On one job we BEGGED the Gov't to make the contract be completely T&M, but nope, they said "do this stuff for a firm fixed price and we'll handle changes as T&M." The PM wanted to be T&M but the Contracting shop insisted there be FFP to "minimize risk to the government".
So, we put out our FFP bid for about $5M, being very specific in our response where the Gov't had been vague (to minimize our risk). We also specified a formal change order process where any change or out-of-scope work would generate a $2500 flat fee which covered the cost of analyzing the change and providing the schedule/cost impacts and LOE and SOW for the T&M work. The PM actually liked that provision, because he could tell the folks requesting the change "it's gonna cost you $2500 just to look at this, are you SURE you need it?".

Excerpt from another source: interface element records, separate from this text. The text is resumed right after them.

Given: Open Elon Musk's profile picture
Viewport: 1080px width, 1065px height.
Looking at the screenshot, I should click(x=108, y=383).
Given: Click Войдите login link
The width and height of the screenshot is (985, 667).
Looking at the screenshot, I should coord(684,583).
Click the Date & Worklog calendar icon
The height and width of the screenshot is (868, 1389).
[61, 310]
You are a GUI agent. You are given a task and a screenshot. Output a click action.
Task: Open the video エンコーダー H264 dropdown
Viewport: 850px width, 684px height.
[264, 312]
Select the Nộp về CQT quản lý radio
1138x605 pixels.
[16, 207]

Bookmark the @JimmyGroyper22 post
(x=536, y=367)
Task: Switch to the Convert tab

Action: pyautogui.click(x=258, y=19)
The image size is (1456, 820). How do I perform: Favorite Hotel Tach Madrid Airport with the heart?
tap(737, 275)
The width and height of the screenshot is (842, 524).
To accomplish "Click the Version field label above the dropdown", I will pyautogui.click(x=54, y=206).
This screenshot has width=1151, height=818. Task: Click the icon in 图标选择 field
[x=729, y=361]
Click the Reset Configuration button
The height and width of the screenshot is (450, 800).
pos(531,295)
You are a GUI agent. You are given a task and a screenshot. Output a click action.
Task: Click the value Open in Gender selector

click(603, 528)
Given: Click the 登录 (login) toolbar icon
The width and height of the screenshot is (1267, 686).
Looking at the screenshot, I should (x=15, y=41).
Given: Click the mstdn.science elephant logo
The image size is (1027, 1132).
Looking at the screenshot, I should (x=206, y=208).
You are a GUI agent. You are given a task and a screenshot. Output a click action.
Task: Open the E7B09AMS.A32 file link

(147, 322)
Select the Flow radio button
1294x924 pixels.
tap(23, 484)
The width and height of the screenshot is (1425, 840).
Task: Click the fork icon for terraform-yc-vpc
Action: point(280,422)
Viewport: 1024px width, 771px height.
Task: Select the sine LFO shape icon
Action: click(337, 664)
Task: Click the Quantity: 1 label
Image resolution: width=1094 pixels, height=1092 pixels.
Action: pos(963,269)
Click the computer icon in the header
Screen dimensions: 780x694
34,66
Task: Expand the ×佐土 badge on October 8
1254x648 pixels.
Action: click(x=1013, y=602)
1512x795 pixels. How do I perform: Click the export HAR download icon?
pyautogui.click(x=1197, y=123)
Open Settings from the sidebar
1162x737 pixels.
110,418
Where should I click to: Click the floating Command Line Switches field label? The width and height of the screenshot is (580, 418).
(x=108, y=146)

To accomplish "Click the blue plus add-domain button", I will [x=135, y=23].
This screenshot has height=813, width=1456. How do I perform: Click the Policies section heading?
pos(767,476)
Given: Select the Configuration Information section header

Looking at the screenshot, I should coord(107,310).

$1M in change fees (400 changes later) at the end of the year, they'd spent $4M in T&M in addition to the $5M in FFP, for a total of $10M. We could have done it ALL under T&M for $5.5M. All that waste because the Contract shop didn't want to listen to the PM (who actually knew when T&M was appropriate and when FFP is).
So sometimes you can't even blame the PMs.
In general, at least down at the "working" level of the contractors (PMs, managers, techies) I haven't found any real desire to "screw" the government. Even higher up the attitude seems to be "Well, SOMEBODY's gonna make a lot of money off this horrible process, it might as well be us." With that said, I've never worked in the Defense sector, only the Civilian Agencies side, so DoD contracting might be a whole different story.